In true holiday fashion, Kate’s life begins to turn around when she meets that special someone who forces her to look on the bright side of things. Tom (A Simple Favor actor Henry Golding, reuniting with Feig) is unlike anyone Kate has ever met before, encouraging her to “look up” and see a part of London she’s always been too self-involved to notice. He always pops up whenever she needs him most, offering advice that steers Kate in a better direction, one that involves looking towards the needs of others and not just herself. He’s like her own personal Jiminy Cricket, only hot. But as Kate and Tom grow closer, she gets more invested in their relationship while he stays mysteriously at a distance.

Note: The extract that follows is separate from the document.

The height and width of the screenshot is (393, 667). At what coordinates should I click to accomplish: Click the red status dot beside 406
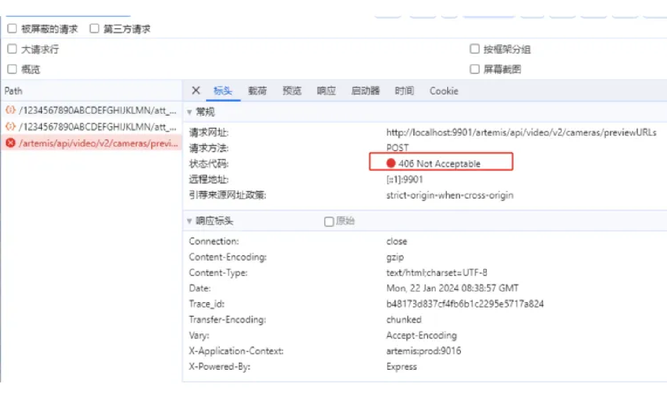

Trailers weren’t completely successful at keeping certain plot swerves a total secret. But even knowing what’s up, Last Christmas can still warm the heart and give you a stocking full of hearty laughs. Thompson’s screenplay is full of the kind of clichés that have made Love Actually such an adored (or despised, okay it’s damn divisive) favorite. Kate’s a lovable, well-meaning klutz while Tom is a perfect dreamboat just quirky enough to not be dull. There are meet-cutes everywhere, family squabbles, a chance at redemption, and an illuminated rendition of “Last Christmas” for the supporting characters to shine in.

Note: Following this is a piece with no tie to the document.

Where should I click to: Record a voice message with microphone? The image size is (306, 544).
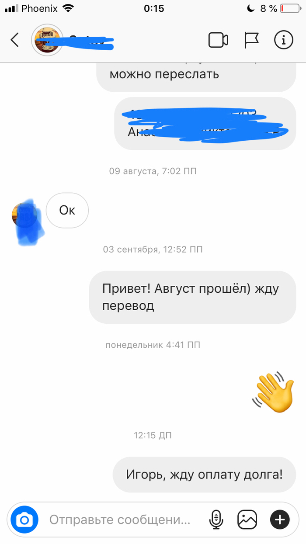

Clarke is a true delight, and I hope this pulls her into doing more comedies than grim dramas and blockbuster franchises. She’s surrounded by a supporting cast led by Golding, who for all of his appeal as a sex symbol, is better at playing aloof than anything else. I guess the mysterious quality is a big part of that appeal. Michelle Yeoh is a terrific scene-stealer as Kate’s stern-but-kind boss, and while I grimaced at Thompson’s Slavic accent and busted teeth, she has some of the movie’s best one-liners. Of course, Thompson wrote them for herself.

There’s too much that Thompson and co-writer Bryony Kimmings’ screenplay wants to accomplish, including a commentary on the anti-immigrant sentiment fueled by Brexit, and perhaps a little too much time on Kate’s dalliances with random men. It keeps the film from skating by as smoothly as it should across its 103-minute runtime. Feig and cinematographer John Schwartzman make up for it in a sheer overload of Christmas ornamentation. There’s enough tinsel, LED lighting, weird Christmas stocking stuffers and elf costumes to fill a dozen of Santa’s workshops. Last Christmas won’t let you escape the holiday spirit. While the path it takes to your heart is a familiar one, a little bit of happiness is enough of a gift this time of year.